Growing together VS Growing apart
It seems early on in life we're taught to behave differently with “new people, new things, and new opportunities”
Clichés such as “Dress to impress”, “You Never Get A Second Chance To Make A First Impression”, and “Always Put Your Best Foot Forward” .
Most people appreciate “the new” and take “the old” for granted….
We put more effort into getting something than we do to keep it.
Competiton brings out "the best" in us.
A man interviewing for a new position expresses enthusiasm, is full of positive energy, and is genuinely grateful for the new opportunity.
He shows up to work fifteen minutes early Monday morning to begin his day…etc
Five years later he's twenty minutes late, a co-worker makes a comment about it. His response, “They’re lucky I showed up!”
Someone buys a new car.
They wash/wax it every weekend and have it detailed every six months.
Two years later it’s got an inch of dirt on it and the interior looks like a grenade went off.
A couple just started dating.
The man comes by the woman’s house one Saturday afternoon. She offers to make him a sandwich or cook him something to eat.
Five years later this same man asks, “Honey, Will you make me a sandwich?”
She says, “You got two hands fix it yourself!”
Change brings Change….
One day you look up and that “special someone” walks out of your life.
The exciting career opportunity that became a “job” is now being eliminated.
Some things are beyond our control and no matter how much effort we exert a happy ending was not in the cards. However if we’re being honest in most instances for one reason or another we let things slide and stop putting in the same kind of effort we did in the beginning.
In essence when we changed our circumstance changed.
Sofas And Gardens…
Relationships are more like gardens than sofas. When you get a new sofa you bring it home, pick out a spot for it, and pretty much leave it alone. A lot of people (not all) take the same approach with relationships/marriages.
“Now that I’m married I can relax”, “I’m so glad to be out of the dating scene”.
They stop working out, they pack on the pounds, stop flirting with their mates, stop seducing one another, stop taking showers together, stop buying flowers or sending cards for no reason, stop complimenting each other, stop gazing into each other’s eyes, stop listening intently, stop being open to new things and suggestions, stop having candlelight dinners, stop trying to surprise each other…
They lull themselves into believing there’s no competition out there. In other words they stopped being the people that won the hearts of their mate!
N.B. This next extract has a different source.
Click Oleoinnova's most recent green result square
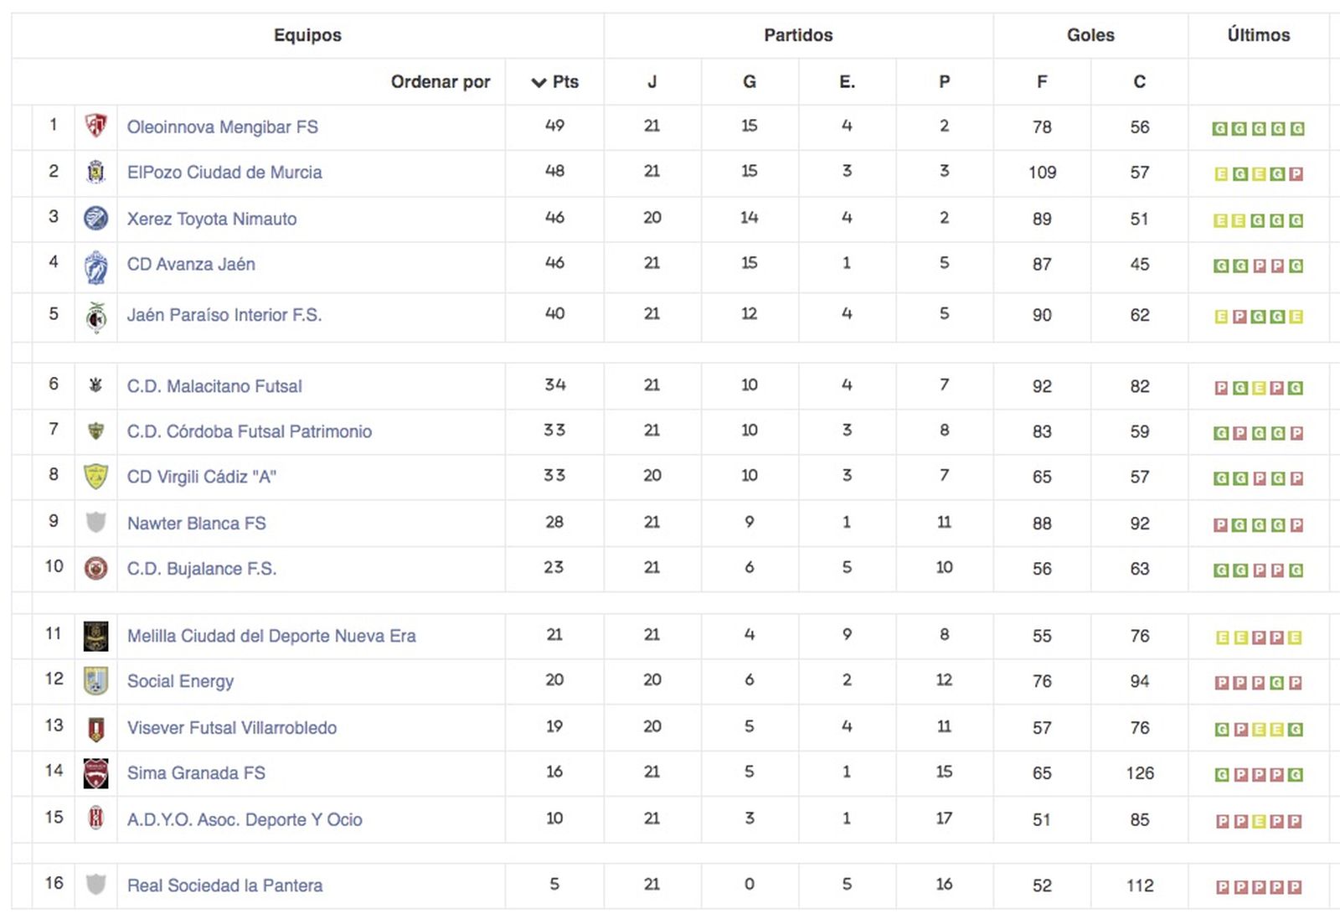This screenshot has height=919, width=1340. point(1296,129)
How many times have you heard someone say, “He/she is not the same person I fell in love with?”.
After the relationship ends and a person finds himself back in the dating scene.
The cycle repeats itself.
Suddenly they’re working out, losing weight, dressing nice, trying new things, and in some instances these are things they refused to do with their ex!
They’ll say, “Yes” to anything rather than risk losing the opportunity to be with you in the beginning.
There are many who say becoming lazy is natural. However no one says the following to someone they just met,
“I hope you know in a year, 5 years, or 10 years from now I won’t be doing all these nice things for you! You can forget about wild passionate sex, I hate going to musicals, oral sex will be a thing of the past, the only reason I went to the game, ballet, or shopping with you was because I thought you were hot! Once you’re mine I won’t feel the need to impress your ass!”
It’s been said relationships/marriages require “work”.
Most of that "work" should take place in the selection process.
Knowing who you are, what you want in a relationship, and having the same approach to achieving “happiness” as you define it… that should take place during the screening process.
The rest of the “work” is about making sure you’re staying on track
Much like the work required in a garden…pulling weeds, planting new seeds, watering, nurturing, and when necessary fighting to keep the pests out.
Always keep in mind that whatever you are taking for granted someone else would be glad to have. Competition never dies for something worthwhile.
Whether it is a prime position at a company or a wonderful companion someone wants what you have.
Never stop working to keep what you’ve earned.
Let those around you know “your best is yet to come.”
May your relationship be like a fine wine getting better with time.
Any champion will tell you wining the title is easier than holding onto it.
The “challenger” is usually hungrier than the “titleholder”.